## TEXT PASSAGE
☆ ☆ ☆ ☆ ☆
Anonymous wrote:Know mental disorder symptoms and check for them.
Anonymous wrote:The reality is you are signing a lifelong legal contract with someone and you need to evaluate them separate from the love and more as a business partner who you are legally bound to.
Get a pre-nup. If you can’t have difficult talks about finances, domestic work, and expectations, it’s not the person to marry.
You can always come home and mom will take care of you. I don’t care how old, with how many kids, or how badly you messed up, my door is always open and I will help fix it.
Anonymous wrote:My mom told me to only marry a man whose job I could understand. My dad is a PhD scientist.
There was a kernel of wisdom in that.
1. You can’t have 100% of what you want or need 100% of the time. Pick what’s really important to you and think about how you are going to deal with the rest.
2. A man is not a plan.
3. Your relationship with your husband is its own living thing and if you want it to bear fruit, it should be nourished and developed independently of what else is going on in your life. If you want to always have a partner, you always have to be one.
Anonymous wrote:Anonymous wrote:Don't. There isn't a damned thing you'll have, with certainty, in a marriage that you can't have in a relationship that isn't government-bound. It's a hell of a lot easier to leave a partner than it is to leave a spouse. Have you own affairs in order such that the "financial incentives" of marriage aren't a draw. No health insurance, cheaper rates, etc. are worth what you may end up going through as a person who needs to ask the government for permission to leave "your person" if/when they stop acting like they're actually your person.
So just don't. Have a life that belongs to you. Get an education, get a job you find meaningful and as satisfying as a job can be, have friends, travel, engage in relationships when you want to and LEAVE THEM when they're no longer aligned with your goals. Never let anyone mistreat you twice (and most people should get cut off after the first round; forgive them and LET THEM GO).
And take your birth control. Never trust that a man is going to have/use a condom.
Uh, if you have children, this is a good thing.
Don't settle for less than 8
Anonymous wrote:Don't. There isn't a damned thing you'll have, with certainty, in a marriage that you can't have in a relationship that isn't government-bound. It's a hell of a lot easier to leave a partner than it is to leave a spouse. Have you own affairs in order such that the "financial incentives" of marriage aren't a draw. No health insurance, cheaper rates, etc. are worth what you may end up going through as a person who needs to ask the government for permission to leave "your person" if/when they stop acting like they're actually your person.
☆ ☆ ☆ ☆ ☆
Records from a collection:
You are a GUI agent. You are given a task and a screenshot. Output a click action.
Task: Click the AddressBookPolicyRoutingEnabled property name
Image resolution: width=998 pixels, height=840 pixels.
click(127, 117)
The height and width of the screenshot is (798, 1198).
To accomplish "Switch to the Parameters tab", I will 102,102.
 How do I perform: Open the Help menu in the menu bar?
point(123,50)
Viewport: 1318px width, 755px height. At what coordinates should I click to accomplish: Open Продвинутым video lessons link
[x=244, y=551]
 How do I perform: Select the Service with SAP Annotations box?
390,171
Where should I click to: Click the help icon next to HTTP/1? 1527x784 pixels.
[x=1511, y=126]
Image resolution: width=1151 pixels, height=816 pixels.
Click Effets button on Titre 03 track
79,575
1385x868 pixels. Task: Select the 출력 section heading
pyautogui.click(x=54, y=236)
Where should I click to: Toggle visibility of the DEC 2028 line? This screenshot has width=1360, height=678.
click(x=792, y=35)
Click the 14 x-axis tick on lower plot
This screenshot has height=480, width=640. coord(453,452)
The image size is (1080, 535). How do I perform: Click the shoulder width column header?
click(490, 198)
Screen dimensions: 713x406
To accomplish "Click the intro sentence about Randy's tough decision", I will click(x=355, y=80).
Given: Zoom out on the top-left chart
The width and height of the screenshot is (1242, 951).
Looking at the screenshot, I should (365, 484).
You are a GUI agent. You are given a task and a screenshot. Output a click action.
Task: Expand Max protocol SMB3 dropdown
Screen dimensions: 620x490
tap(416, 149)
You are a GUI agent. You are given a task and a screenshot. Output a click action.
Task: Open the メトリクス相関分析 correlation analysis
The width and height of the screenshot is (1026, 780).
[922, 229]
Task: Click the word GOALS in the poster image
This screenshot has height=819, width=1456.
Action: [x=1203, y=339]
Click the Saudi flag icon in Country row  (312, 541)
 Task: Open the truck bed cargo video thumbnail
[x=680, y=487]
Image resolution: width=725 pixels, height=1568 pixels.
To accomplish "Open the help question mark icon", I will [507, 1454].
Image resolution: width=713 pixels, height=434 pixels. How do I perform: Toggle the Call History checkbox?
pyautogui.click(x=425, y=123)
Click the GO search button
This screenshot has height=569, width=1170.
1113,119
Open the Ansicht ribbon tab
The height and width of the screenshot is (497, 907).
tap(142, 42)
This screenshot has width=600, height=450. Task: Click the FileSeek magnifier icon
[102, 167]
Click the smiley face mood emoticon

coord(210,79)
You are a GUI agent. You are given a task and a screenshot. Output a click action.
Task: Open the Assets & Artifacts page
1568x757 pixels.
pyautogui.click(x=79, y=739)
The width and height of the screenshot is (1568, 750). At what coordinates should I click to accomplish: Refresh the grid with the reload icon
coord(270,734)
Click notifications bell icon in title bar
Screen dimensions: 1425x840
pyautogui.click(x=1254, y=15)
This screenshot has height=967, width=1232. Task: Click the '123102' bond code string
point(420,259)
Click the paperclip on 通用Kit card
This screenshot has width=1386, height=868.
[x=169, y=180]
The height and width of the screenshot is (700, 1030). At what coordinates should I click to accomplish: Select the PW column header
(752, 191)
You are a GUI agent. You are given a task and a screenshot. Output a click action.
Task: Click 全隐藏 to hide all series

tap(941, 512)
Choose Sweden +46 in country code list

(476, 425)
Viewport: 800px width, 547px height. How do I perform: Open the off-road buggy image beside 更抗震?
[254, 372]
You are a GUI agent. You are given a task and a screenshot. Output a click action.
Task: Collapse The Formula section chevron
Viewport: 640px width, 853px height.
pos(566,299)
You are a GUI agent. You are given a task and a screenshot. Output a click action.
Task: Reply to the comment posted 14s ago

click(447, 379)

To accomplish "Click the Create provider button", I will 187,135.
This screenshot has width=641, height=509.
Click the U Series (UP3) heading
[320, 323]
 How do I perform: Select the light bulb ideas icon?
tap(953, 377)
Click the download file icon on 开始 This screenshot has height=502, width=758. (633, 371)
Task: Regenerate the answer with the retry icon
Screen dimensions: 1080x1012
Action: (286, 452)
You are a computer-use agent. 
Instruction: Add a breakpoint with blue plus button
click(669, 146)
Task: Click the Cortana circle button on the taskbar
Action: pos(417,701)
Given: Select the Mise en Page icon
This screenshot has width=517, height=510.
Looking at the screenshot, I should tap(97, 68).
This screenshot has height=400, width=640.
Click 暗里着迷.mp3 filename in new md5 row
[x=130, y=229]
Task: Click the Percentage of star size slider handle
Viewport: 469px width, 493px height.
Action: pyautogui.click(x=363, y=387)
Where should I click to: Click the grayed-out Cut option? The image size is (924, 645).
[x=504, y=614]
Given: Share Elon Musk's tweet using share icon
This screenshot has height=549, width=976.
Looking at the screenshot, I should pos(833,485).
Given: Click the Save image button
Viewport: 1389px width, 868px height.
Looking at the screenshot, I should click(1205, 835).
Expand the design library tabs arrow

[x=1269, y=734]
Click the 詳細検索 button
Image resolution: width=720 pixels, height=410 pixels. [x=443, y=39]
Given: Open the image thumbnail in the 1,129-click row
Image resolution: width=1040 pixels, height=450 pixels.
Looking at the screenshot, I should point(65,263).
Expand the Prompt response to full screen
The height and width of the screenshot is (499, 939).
☆ ☆ ☆ ☆ ☆
## TASKS AND EXERCISES
a – In the marriage advice thread, what kind of man did one poster's mom say to marry?
b – Reproduce the part of the marriage advice thread starting at "Anonymous wrote:The reality" and ending at "help fix it.".
Rely only on the marriage advice thread to respond.

## ANSWERS IN ORDER
a – A man whose job the poster could understand.

b –
Anonymous wrote:The reality is you are signing a lifelong legal contract with someone and you need to evaluate them separate from the love and more as a business partner who you are legally bound to.
Get a pre-nup. If you can’t have difficult talks about finances, domestic work, and expectations, it’s not the person to marry.
You can always come home and mom will take care of you. I don’t care how old, with how many kids, or how badly you messed up, my door is always open and I will help fix it.